Ехали долго. Первым начал Заглоба:
— Без битвы, о шельмы! Ах вы такие-сякие! Помните, как они хорохорились в Збараже? Как они собирались съесть Хмельницкого без соли и перцу? О шельмы!
— Куда им! — крикнул Вершул. — Они бежали после первой победы, одержанной над татарами и над чернью, после битвы, в которой даже простые ополченцы дрались, как львы.
— В этом перст Божий, — сказал Скшетуский, — но в этом и какая-то тайна, которая должна выясниться…
— Бывает, что войска бегут, но ведь тут полководцы первые бросили лагерь, точно хотели облегчить неприятелю победу и отдать ему все войско на избиение, — сказал Володыевский.
— Да, да! — воскликнул Вершул. — Говорят, что они именно нарочно сделали это.
— Нарочно?! Клянусь Богом, это невозможно!
— Говорят, нарочно. А зачем? Кто поймет, кто угадает?
— Чтоб их, проклятых, в гробу передавило!
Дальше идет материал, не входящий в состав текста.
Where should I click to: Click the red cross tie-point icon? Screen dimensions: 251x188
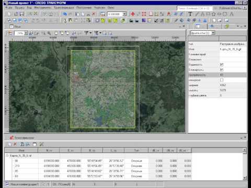(133, 14)
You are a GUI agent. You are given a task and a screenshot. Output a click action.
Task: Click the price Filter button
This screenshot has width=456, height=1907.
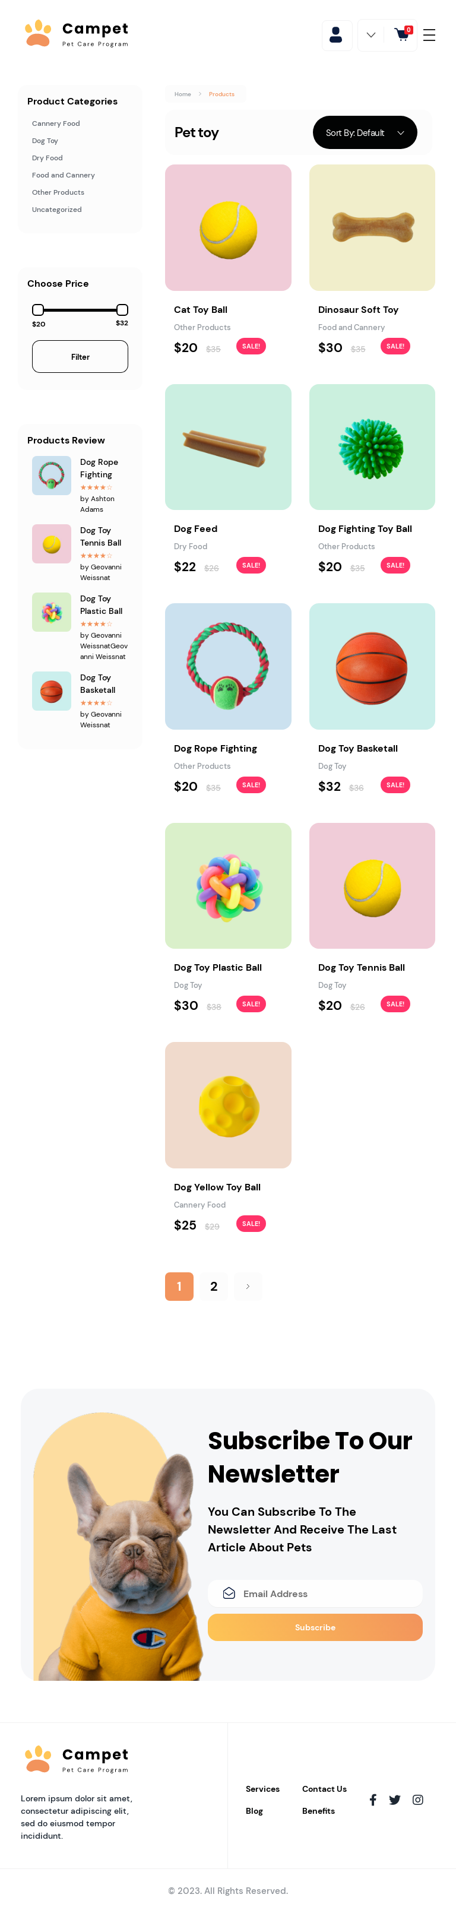(80, 357)
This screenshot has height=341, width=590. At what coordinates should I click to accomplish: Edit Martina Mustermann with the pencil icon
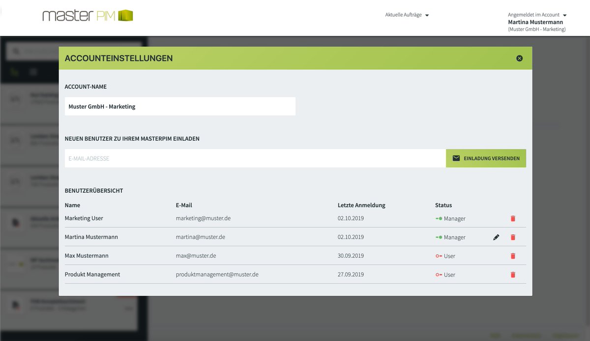pyautogui.click(x=496, y=237)
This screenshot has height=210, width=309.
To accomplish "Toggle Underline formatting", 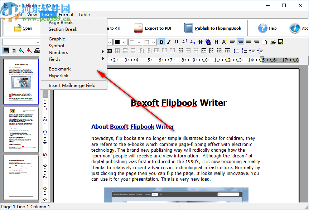I will tap(176, 41).
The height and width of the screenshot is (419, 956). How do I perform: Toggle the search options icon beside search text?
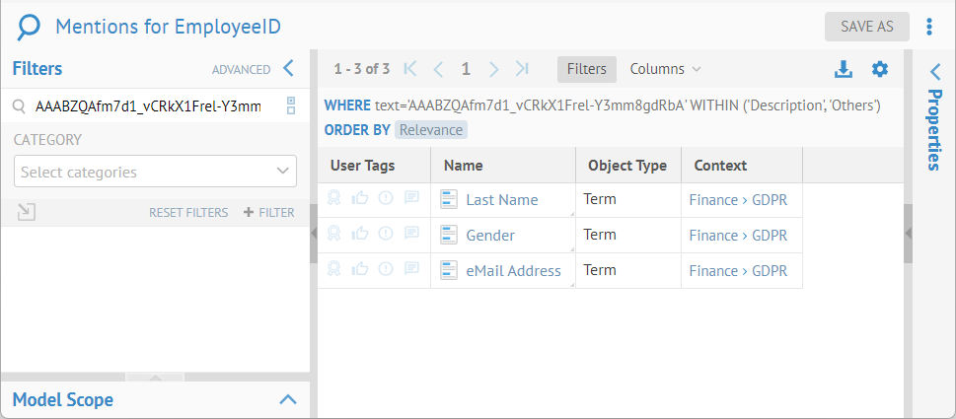(291, 105)
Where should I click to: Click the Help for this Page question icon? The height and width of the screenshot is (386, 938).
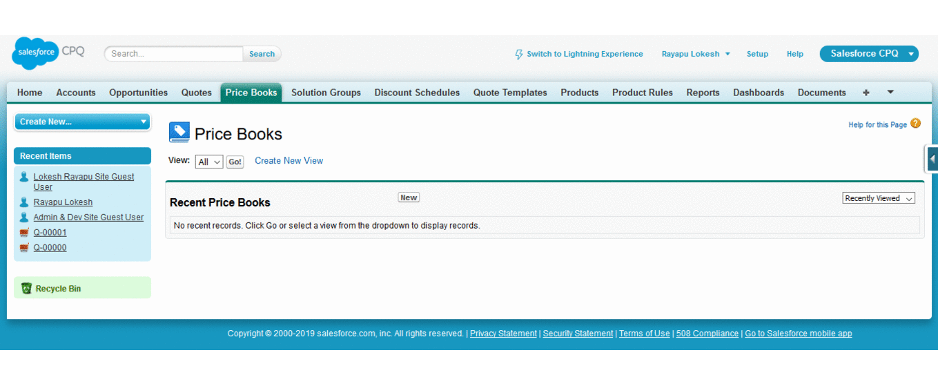[x=915, y=124]
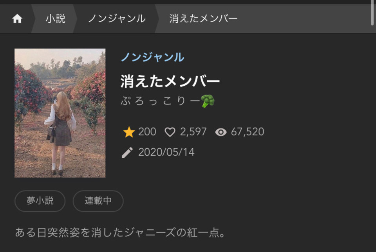
Task: Open author ぶろっこりー profile
Action: click(x=160, y=101)
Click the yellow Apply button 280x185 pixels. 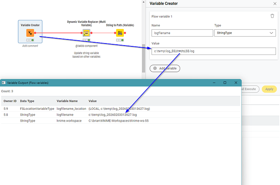[268, 89]
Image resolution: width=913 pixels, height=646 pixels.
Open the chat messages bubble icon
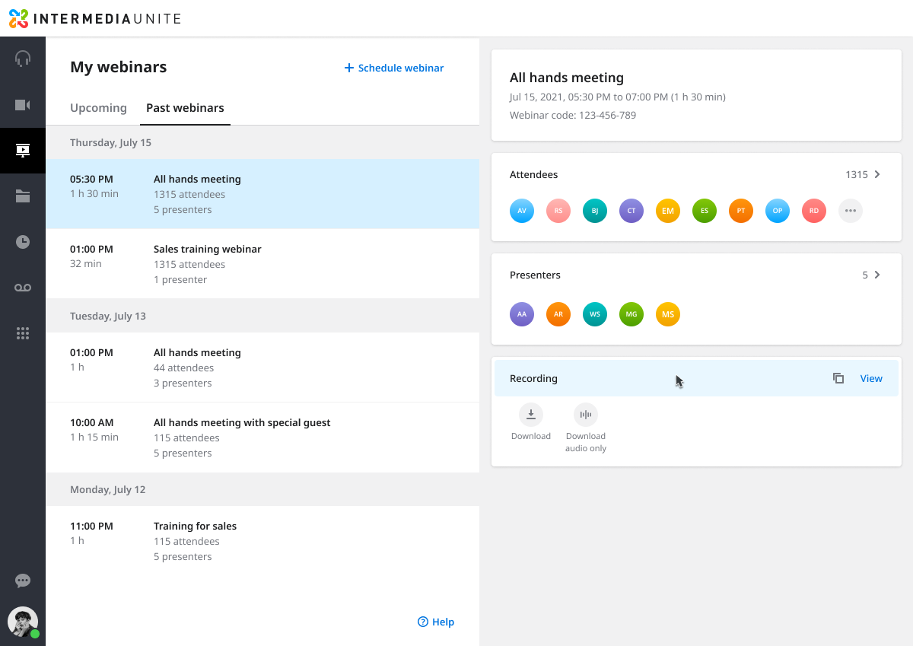(23, 581)
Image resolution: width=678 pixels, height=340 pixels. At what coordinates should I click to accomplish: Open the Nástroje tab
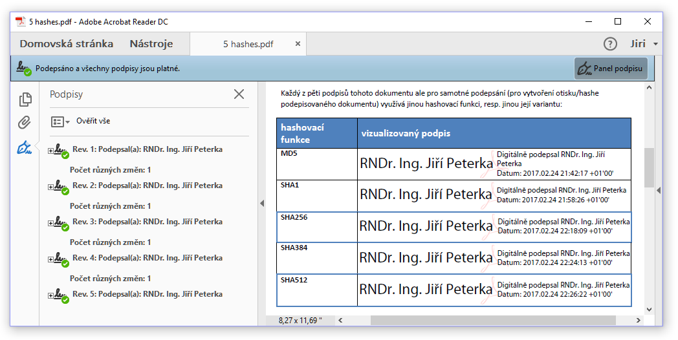[x=151, y=44]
Чтоб весь их род погиб, а после него остался один только позор! — вскричал Заглоба.
— Аминь! — сказал Скшетуский.
— Аминь! — повторили Володыевский и Подбипента.
— Теперь только один человек может еще спасти отчизну, если ему отдадут булаву и уцелевшие силы Речи Посполитой; один он, потому что о другом ни шляхта, ни войска не захотят и слушать.
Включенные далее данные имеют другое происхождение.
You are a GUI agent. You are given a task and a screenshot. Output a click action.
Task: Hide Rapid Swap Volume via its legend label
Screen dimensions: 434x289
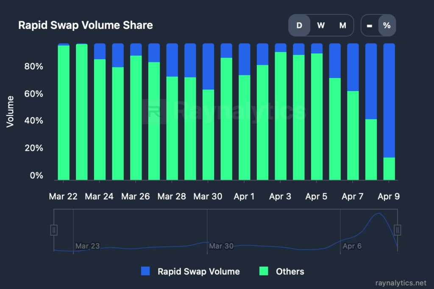pyautogui.click(x=199, y=271)
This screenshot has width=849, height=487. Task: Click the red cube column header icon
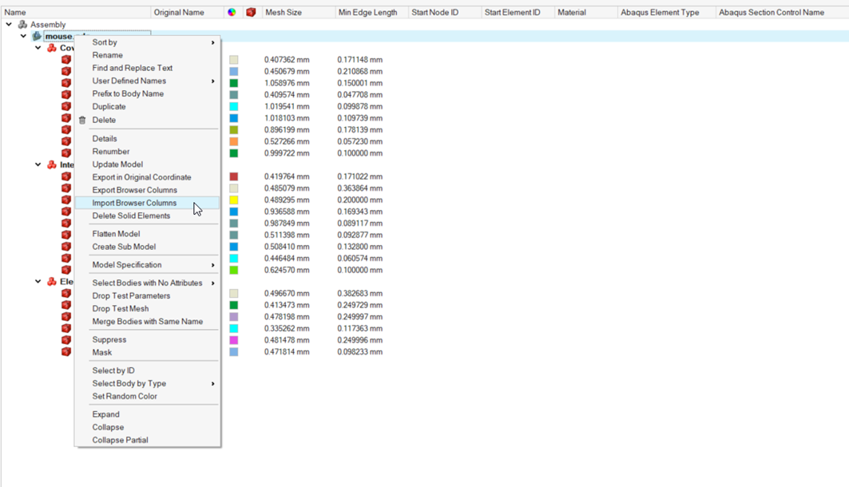click(251, 13)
— Князь? — спросил Скшетуский.
— Да, он.
— Пойдем к нему и вместе с ним погибнем! Виват князь Еремия Вишневецкий! — воскликнул Заглоба.
— Виват! — повторили за ним несколько нетвердых голосов.
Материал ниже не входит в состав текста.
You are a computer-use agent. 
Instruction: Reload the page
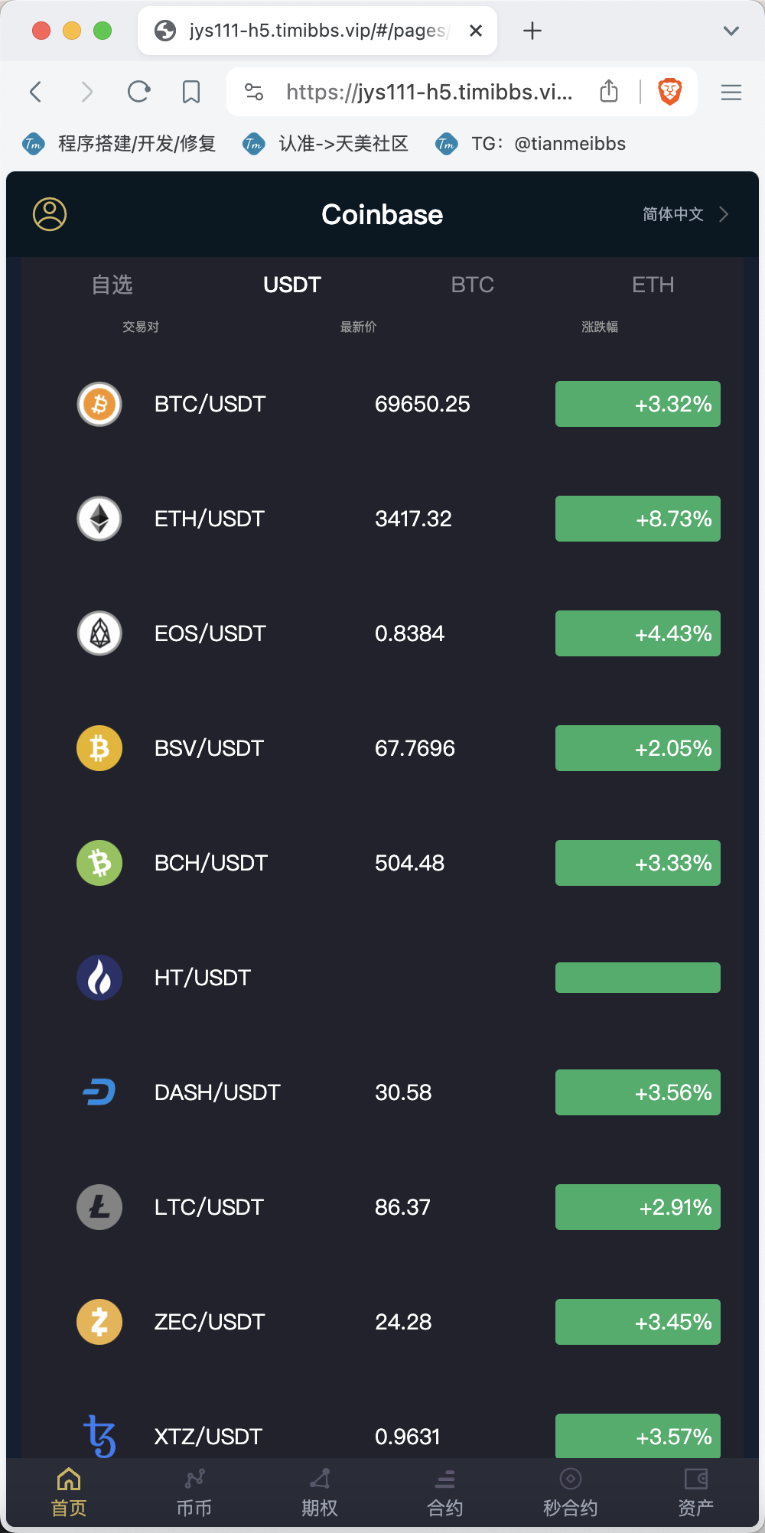pos(138,93)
Но возглас этот тотчас замер: под ногами расступалась земля, небо, казалось, давило головы, и теперь было не до кличей и приветствий. Начало светать. Вдали показались стены Тарнополя.
IX
Первые беглецы из-под Пилавец добрели до Львова 26 сентября, на рассвете, и не успели еще открыть городских ворот, как страшная весть с быстротой молнии облетела весь город, возбуждая в одних недоверие, в других — страх, в третьих — отчаянное желание защищаться. Пан Скшетуский со своим отрядом прибыл двумя днями позже, когда весь город был уже переполнен беглецами, солдатами, шляхтой и вооруженными мещанами. Подумывали уже об обороне, так как с минуты на минуту могли ожидать нападения татар; но никто еще не знал, кто станет во главе войска и как возьмется за дело; всюду поэтому царил беспорядок и паника. Некоторые совсем покидали город, увозя свои семьи, а окрестные жители, наоборот, искали в нем убежища. Уезжавшие и приезжавшие переполняли улицы и подымали шум и споры; всюду было полно возов, узлов, ящиков, тюков, лошадей и солдат разных полков; на лицах — неуверенность, лихорадочное ожидание, отчаяние и решимость. То и дело вспыхивала, словно пожар, паника и раздавались крики: "Едут! Едут!" И толпа, как волна, слепо мчалась куда глаза глядят, пораженная безумной тревогой, пока не оказывалось, что пришел какой-нибудь новый отряд беглецов. А отрядов этих собиралось все больше и больше. Но какой жалкий вид имели эти солдаты, которые еще так недавно, в золоте и перьях, шли в поход против холопов с песнями на устах и гордостью в глазах! Оборванные, голодные, исхудалые, в грязи, на тощих лошадях, со стыдом на лице, они скорее были похожи на нищих и могли возбуждать только сострадание, если бы кто-нибудь мог думать о жалости и сострадании в этом городе, стены которого каждую минуту могли пасть под напором врага. Каждый из этих опозоренных рыцарей утешал себя лишь тем, что стыд и позор этот был в то же самое время уделом тысячи сотоварищей. Они укрывались лишь первое время, а потом, когда пришли немного в себя, стали роптать, жаловаться, грабить, шатались по улицам, пьянствовали по корчмам и шинкам и еще больше увеличивали беспорядок и тревогу.